__PROVIDED INFORMATION__
= = = = =

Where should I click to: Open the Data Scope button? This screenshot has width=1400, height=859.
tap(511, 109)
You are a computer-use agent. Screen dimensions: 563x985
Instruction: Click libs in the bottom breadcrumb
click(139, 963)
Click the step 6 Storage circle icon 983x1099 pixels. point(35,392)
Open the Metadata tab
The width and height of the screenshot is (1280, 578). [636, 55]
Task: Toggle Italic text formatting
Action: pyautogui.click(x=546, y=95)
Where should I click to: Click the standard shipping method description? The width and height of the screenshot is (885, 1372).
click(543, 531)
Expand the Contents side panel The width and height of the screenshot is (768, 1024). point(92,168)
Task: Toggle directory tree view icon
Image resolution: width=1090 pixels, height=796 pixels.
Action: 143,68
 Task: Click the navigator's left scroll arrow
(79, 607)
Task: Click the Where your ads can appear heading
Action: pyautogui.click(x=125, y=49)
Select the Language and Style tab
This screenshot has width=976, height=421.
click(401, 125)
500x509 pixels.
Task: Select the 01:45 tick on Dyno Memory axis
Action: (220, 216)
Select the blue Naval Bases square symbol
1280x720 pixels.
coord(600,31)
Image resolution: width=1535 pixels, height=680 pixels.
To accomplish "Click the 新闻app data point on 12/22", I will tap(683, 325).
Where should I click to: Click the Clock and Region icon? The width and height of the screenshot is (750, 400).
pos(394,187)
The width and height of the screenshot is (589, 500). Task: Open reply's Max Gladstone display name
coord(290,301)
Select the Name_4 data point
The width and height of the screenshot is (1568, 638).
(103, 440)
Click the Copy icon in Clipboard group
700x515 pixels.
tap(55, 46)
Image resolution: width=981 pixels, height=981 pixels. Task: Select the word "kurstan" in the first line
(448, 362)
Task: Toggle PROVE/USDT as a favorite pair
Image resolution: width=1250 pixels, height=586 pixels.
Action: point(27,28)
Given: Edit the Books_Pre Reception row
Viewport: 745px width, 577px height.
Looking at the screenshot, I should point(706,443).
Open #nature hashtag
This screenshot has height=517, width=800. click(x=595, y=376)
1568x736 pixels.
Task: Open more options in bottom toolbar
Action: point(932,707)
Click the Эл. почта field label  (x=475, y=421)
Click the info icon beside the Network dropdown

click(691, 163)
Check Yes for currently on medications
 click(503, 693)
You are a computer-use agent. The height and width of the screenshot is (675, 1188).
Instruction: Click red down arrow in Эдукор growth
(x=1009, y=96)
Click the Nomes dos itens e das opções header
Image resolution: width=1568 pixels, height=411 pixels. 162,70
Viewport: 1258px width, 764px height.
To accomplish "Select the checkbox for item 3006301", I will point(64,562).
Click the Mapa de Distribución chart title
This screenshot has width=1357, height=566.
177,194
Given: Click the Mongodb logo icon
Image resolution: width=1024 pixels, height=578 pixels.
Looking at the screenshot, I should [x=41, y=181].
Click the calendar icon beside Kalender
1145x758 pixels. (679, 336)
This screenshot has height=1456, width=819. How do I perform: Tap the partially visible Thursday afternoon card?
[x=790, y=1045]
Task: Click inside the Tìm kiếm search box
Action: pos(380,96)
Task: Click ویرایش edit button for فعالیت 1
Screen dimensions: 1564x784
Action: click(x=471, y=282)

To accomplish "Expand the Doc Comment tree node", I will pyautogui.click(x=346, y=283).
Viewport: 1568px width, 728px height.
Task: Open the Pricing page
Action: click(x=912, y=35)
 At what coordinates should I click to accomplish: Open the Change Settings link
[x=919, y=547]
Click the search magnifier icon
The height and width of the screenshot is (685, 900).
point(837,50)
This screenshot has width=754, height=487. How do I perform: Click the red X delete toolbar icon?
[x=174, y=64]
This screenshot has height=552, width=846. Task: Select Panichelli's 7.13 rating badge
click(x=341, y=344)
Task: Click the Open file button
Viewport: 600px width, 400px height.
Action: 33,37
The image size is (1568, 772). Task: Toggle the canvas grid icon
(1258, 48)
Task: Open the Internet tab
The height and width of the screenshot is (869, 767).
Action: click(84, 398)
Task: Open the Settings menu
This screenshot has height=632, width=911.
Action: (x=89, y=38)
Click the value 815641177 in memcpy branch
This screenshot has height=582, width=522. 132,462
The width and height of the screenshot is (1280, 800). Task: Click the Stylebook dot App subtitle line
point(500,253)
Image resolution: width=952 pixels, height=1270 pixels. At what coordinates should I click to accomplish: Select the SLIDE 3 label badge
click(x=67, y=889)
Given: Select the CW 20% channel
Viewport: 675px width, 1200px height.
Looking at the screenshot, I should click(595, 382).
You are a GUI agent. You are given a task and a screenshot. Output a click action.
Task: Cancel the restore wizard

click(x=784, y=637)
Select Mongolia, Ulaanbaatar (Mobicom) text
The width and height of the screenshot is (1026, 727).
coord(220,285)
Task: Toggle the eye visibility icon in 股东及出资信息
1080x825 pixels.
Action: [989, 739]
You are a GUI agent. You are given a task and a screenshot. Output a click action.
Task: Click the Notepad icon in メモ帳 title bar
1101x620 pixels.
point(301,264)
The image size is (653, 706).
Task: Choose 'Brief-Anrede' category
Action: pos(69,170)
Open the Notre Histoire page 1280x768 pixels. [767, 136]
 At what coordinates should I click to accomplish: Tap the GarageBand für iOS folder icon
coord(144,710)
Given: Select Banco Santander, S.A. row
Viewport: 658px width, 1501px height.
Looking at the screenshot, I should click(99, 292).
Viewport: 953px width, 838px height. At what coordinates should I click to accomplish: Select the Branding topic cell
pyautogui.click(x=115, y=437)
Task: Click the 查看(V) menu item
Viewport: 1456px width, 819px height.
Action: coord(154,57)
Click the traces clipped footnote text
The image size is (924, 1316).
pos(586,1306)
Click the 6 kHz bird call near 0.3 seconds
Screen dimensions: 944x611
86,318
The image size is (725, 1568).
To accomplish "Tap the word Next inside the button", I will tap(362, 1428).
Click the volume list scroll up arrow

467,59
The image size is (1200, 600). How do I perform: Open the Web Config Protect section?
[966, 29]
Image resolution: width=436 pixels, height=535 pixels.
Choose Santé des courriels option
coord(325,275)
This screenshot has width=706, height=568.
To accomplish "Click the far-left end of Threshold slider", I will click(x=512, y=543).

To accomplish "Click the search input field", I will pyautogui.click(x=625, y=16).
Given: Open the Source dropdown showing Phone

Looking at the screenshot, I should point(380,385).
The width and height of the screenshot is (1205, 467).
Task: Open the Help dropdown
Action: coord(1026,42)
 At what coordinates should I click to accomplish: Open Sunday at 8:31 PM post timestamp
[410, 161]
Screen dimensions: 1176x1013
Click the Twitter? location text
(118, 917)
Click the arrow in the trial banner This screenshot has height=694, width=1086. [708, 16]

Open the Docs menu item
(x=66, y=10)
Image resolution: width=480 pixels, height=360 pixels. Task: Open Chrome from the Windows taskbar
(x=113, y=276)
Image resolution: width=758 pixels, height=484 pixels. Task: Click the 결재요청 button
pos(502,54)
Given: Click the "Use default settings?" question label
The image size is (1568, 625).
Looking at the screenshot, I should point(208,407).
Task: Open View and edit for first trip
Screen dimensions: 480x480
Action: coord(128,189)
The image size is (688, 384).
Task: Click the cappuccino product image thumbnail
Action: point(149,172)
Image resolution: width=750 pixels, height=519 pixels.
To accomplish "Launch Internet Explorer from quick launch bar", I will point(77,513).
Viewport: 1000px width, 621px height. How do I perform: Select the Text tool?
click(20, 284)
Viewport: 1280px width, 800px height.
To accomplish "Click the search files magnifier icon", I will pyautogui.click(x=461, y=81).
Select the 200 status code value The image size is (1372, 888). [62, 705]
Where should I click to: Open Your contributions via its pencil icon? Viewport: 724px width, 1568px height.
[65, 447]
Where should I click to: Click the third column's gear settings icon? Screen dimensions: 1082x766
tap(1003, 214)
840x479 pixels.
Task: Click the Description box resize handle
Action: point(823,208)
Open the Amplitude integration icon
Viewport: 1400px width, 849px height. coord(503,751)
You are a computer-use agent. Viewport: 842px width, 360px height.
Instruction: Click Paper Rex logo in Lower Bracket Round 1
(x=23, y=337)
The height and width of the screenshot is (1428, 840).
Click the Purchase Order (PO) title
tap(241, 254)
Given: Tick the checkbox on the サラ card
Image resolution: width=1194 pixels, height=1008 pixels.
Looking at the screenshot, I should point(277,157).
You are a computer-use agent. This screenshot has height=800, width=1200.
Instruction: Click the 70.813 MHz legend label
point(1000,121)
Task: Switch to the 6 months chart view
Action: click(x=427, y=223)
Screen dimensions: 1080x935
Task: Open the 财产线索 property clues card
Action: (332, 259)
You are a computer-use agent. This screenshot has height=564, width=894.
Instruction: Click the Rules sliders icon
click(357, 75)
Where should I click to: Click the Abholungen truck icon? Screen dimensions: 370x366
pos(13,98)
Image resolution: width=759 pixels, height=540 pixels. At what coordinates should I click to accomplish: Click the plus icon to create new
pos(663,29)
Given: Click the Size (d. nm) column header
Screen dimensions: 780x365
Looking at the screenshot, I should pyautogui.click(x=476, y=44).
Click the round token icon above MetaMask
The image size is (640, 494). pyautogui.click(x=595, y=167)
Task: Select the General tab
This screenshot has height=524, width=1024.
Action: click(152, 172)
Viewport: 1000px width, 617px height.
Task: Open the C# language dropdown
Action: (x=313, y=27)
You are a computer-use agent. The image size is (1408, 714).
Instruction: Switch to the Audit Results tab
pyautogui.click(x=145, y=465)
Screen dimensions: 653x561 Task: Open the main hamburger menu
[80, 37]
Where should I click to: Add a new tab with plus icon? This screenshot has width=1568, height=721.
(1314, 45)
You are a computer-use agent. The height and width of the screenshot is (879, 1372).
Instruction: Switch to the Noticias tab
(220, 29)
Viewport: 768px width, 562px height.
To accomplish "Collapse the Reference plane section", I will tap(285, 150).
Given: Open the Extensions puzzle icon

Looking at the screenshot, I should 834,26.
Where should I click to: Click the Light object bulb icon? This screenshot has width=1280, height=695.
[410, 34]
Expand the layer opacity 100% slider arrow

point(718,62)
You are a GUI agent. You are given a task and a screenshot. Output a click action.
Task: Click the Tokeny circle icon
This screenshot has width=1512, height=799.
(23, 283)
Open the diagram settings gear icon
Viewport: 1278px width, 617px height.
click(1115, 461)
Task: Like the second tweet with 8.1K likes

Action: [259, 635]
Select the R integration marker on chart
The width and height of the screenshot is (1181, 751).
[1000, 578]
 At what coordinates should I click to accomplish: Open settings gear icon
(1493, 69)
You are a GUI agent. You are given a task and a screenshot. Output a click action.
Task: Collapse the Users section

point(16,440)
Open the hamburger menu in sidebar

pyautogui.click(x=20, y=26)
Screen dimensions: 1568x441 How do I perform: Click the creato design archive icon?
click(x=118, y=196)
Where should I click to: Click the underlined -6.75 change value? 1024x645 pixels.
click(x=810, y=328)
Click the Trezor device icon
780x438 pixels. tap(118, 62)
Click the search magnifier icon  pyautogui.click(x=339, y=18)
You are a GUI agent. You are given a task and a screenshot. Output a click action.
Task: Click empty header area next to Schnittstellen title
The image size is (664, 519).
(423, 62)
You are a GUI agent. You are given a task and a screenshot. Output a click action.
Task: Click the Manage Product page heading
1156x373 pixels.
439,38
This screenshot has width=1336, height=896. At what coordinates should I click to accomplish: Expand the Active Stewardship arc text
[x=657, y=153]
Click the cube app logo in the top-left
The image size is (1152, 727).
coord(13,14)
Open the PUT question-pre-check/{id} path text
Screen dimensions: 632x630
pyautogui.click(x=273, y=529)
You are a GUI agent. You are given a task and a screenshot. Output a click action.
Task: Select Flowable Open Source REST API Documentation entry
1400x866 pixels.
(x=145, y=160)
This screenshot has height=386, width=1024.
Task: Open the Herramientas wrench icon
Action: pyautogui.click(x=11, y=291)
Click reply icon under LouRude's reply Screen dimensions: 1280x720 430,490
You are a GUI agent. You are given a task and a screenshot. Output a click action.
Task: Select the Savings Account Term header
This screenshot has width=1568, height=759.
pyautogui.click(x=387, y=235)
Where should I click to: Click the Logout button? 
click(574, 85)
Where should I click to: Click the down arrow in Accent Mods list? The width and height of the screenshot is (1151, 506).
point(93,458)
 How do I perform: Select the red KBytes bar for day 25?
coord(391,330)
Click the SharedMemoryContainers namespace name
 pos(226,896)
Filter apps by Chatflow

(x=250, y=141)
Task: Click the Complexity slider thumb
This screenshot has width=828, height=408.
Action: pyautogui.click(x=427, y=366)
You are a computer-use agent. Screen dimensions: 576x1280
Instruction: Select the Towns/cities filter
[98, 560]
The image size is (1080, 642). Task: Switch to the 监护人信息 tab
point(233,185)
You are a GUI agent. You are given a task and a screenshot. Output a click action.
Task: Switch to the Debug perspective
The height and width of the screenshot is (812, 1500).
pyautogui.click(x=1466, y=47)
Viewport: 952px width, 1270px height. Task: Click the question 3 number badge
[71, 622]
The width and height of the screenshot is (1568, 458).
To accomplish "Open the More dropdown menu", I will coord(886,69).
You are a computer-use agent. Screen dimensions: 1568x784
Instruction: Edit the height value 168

= = = = =

__WORK REQUIRED__
A single number is the answer: how many lines of the material contain "circle"?

__WRITTEN ANSWER__
2